PLOS ONE does not copyedit accepted manuscripts, so the language in submitted articles must be clear, correct, and unambiguous. Any typographical or grammatical errors should be corrected at revision, so please note any specific errors here.

Reviewer #1: Yes

**********

5. Review Comments to the Author

Please use the space provided to explain your answers to the questions above. You may also include additional comments for the author, including concerns about dual publication, research ethics, or publication ethics. (Please upload your review as an attachment if it exceeds 20,000 characters)

Reviewer #1: The review is written well. But it needs several refinements.
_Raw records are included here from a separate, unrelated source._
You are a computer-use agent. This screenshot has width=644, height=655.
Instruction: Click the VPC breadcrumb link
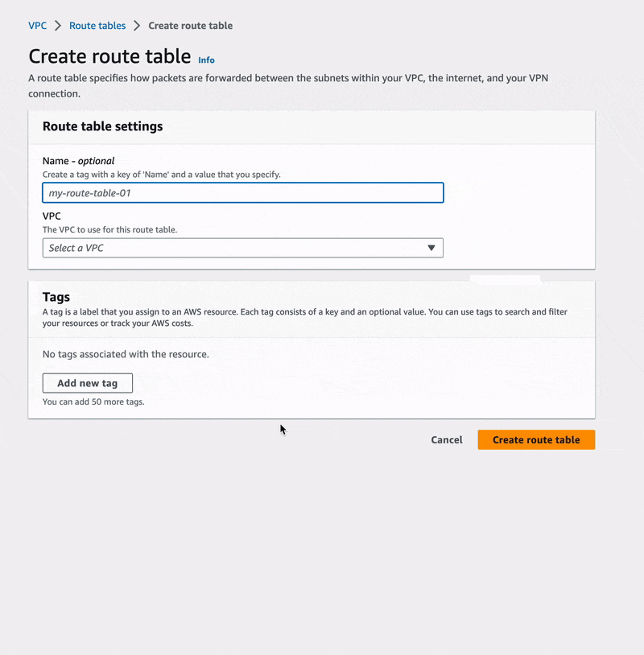point(37,26)
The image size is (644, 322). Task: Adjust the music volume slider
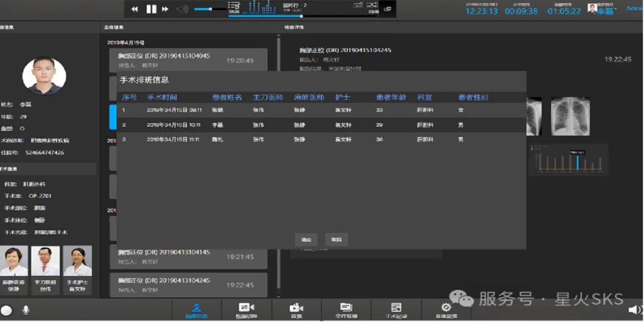[210, 9]
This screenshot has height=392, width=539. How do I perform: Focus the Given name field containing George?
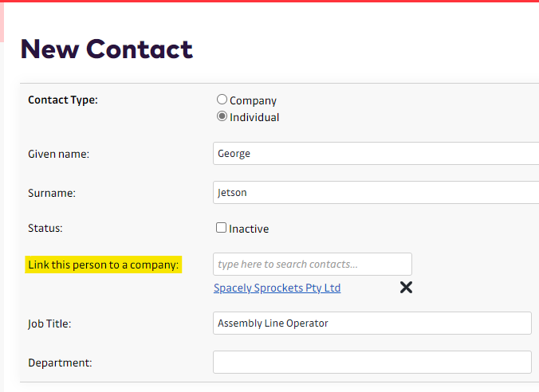(x=375, y=153)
1. The abstract (results): The values of parameters must be given with indicative conclusions. The reader will read the abstract before deciding to read the full article or not. Unfortunately the abstract is not well written.

2. Too many tables and same data is presented in the figures 2 and 3. I strongly feel that that Figure 2 and 3 are not represented correctly. Each panel of these figures deserve a separate independent figure. The journal also advises how to format a figure/graphs. The authors should use that format. The current form of these two important figures (having so many panels within) are not readable and have been made irrelevant.

3. The conclusions are also not crisp and clear. and need rephrasing with clear message. The words like various cytokines, markers, means nothing. We all know that all the cytokines and inflammatory markers are high in COVID-19, but this review can only be relevant if the author give clear message, eg. If D-Dimer is more significant or IL-6 value. (This is just an illustration)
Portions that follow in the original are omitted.